REMEMBERING MARK SAMUELS

I turn on Facebook today and see that Mark Samuels has passed away. I'd been thinking of Joel Lane recently, as it must be ten years since Joel passed, in what appears to be a similar manner to Mark. Sad and a shock in each case (and it feels uncanny today). On my shelves I always place their books together.
So, it's a blow to lose another stridently independent figure from British horror, who also wrote and spoke well, and with authority, about the field. I think Mark wrote some fine weird fiction too, particularly during a period when horror exuded an appalling smell in publishing houses. There wasn't much encouragement from publishing, or the book trade, for literary horror and writing it could feel like a desperately futile endeavour. PS Publishing, Tartarus, Ramsey Campbell, Stephen Jones, Conrad Williams, Reggie Oliver, Mark Morris, Tim Lebbon, Joel and Mark, and others in a loose group, or scene, were a shining pyramid to me back then, as I slowly and painfully emerged from my own London cellar in the early noughties.
I can't claim to have had a meaningful friendship with Mark, and I hadn't seen him in around 15 years; I think we were more akin to friendly peers who often met through shared esoteric and literary interests. This was during my early years in London, and we attended the same literary walks with Nicholas Granger Taylor's London Adventure Society (Mark's guided Machen walks were superb). We attended the same events at Treadwells and the BFS for a few years too, until around 2009, I think.
This was a key period in my own glacial development, when I met horror writers with similar aesthetic goals for the first time. I also met Michel Parry and Mark on the same afternoon, and he's also gone now. Banquet for the Damned had been published and I was laboriously writing and rewriting Apartment 16, so meeting other writers, like Mark, and listening to them was always consoling and encouraging. They had an effect, at the right time, and it was exciting to share ideas, books, and a little camaraderie. It was the first literary scene I'd encountered.
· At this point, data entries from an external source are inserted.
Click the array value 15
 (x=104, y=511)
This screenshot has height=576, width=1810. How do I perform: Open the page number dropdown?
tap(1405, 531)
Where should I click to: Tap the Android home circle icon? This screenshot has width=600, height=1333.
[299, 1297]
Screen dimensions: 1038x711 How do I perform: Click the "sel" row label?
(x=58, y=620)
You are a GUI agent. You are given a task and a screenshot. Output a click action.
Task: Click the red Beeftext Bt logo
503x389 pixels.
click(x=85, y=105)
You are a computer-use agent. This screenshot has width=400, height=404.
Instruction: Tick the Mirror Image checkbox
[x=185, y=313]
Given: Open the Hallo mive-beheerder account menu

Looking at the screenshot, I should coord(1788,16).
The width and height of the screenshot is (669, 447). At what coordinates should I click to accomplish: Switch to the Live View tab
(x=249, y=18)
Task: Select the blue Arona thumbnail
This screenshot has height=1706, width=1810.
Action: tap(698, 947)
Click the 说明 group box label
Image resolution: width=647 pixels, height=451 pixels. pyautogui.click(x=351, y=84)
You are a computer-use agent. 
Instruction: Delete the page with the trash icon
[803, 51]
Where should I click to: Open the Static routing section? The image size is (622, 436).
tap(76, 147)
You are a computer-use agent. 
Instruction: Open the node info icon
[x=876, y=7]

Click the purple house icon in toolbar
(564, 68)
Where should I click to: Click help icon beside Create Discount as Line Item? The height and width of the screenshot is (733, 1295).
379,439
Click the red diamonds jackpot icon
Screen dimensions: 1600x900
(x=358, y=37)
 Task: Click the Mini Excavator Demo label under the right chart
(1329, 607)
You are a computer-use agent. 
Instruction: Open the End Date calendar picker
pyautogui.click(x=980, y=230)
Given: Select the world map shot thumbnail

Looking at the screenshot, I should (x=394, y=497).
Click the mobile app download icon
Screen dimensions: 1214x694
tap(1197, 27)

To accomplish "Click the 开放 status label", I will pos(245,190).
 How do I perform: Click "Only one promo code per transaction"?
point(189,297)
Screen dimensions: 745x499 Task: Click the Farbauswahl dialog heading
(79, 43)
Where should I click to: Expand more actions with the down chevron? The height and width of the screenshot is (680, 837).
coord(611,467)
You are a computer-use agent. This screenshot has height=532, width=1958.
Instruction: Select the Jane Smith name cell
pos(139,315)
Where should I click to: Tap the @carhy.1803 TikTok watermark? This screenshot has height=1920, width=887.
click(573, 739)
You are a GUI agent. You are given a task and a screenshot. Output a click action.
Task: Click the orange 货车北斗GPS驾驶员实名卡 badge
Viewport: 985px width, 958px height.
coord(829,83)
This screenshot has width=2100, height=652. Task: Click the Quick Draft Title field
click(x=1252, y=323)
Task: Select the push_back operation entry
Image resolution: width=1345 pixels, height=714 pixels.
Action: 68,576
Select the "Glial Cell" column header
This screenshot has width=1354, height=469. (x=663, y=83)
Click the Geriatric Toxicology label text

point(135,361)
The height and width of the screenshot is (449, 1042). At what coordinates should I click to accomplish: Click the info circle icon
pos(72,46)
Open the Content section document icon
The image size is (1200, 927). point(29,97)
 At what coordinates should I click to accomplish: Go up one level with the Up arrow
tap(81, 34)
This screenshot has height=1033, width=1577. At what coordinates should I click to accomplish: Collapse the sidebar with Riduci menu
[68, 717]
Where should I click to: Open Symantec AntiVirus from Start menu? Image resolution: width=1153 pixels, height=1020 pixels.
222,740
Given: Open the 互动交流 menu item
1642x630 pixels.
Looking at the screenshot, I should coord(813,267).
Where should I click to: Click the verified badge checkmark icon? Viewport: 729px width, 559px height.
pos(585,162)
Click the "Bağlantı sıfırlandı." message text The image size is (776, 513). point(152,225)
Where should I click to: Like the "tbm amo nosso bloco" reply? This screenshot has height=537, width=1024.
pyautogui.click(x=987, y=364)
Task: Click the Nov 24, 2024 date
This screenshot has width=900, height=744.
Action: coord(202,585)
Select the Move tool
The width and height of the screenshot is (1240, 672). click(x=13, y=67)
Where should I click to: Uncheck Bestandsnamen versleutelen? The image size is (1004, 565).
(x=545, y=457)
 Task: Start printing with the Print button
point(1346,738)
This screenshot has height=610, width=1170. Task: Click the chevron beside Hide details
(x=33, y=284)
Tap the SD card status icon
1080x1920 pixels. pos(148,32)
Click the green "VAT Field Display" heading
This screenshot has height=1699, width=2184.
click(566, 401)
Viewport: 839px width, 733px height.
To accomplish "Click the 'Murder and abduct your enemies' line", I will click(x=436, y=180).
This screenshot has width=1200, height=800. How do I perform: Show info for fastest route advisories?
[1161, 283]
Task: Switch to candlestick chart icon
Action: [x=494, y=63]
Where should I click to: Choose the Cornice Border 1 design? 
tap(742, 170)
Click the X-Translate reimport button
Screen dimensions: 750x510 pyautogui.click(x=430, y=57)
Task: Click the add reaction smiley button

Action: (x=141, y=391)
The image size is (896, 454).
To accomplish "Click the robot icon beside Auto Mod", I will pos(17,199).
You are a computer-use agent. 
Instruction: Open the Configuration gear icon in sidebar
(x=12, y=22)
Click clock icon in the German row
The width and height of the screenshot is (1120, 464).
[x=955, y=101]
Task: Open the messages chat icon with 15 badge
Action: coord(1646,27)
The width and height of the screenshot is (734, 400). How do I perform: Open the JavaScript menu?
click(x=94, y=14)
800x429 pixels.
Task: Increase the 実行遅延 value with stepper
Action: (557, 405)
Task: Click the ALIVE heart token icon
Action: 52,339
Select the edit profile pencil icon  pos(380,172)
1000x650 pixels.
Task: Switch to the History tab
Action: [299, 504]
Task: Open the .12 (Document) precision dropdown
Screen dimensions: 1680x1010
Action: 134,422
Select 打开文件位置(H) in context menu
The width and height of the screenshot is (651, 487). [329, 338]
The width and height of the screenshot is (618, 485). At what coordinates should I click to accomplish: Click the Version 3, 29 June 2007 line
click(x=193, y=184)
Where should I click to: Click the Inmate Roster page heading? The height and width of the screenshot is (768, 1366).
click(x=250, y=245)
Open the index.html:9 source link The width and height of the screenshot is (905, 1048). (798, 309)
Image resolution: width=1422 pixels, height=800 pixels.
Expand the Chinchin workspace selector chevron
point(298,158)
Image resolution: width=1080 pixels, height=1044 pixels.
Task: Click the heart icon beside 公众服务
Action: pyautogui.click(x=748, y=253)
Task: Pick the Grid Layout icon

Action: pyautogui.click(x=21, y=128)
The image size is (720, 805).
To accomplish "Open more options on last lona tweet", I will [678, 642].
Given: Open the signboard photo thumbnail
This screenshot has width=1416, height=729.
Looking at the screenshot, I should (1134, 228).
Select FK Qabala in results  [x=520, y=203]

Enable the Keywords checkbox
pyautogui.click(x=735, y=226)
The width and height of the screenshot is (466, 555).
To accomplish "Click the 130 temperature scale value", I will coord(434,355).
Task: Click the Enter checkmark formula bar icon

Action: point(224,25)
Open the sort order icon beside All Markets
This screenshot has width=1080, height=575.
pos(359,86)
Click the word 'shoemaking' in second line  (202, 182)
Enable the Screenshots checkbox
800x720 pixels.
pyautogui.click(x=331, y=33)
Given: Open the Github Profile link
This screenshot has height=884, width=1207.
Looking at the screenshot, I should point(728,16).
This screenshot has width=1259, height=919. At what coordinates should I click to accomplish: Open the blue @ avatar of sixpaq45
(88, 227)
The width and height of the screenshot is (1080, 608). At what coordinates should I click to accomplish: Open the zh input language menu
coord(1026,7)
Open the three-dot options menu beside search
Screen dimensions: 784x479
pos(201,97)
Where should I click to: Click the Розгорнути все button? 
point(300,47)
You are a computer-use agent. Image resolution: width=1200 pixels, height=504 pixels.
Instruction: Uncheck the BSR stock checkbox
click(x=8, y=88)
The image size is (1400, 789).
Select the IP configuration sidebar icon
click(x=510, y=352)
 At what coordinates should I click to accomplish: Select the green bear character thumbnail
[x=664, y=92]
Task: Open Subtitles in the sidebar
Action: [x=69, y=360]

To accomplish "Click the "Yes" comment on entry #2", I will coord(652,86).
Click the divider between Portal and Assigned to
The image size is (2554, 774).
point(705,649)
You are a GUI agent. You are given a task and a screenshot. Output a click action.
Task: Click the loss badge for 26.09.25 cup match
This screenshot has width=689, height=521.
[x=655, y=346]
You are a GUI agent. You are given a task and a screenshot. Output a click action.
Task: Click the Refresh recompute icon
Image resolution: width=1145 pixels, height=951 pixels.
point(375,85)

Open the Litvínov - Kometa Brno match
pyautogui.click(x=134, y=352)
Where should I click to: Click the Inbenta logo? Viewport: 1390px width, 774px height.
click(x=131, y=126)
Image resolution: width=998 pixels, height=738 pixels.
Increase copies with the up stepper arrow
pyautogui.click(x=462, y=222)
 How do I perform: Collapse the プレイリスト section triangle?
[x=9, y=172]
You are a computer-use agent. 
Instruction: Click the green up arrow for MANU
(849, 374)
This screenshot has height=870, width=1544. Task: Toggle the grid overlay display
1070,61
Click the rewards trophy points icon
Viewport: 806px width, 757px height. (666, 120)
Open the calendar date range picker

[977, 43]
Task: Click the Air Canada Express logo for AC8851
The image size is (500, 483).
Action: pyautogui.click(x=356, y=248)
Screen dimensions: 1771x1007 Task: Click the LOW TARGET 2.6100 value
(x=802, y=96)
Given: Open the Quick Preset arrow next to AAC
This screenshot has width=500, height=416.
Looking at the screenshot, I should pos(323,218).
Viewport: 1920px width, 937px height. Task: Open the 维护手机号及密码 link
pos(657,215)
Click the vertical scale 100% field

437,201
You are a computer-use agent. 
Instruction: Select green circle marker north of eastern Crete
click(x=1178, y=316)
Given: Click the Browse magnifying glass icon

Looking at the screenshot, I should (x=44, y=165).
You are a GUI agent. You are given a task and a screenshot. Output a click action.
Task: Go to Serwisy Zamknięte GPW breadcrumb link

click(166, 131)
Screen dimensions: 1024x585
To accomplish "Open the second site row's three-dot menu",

A special time too that felt as if it belonged to another time, or an earlier century.
The White Hands and Glyphotech' were my favourites within Mark's body of work and I wrote one of my (personal favourite) stories as a tribute to his idiosyncratic creative vision - 'White Light, White Heat' - for the Snuggly Books' collection, 'Marked to Die'. I have no idea what he thought of it.
I'd I like to imagine that Mark has now found the kind of wondrous and numinous realm that he and Machen strived for.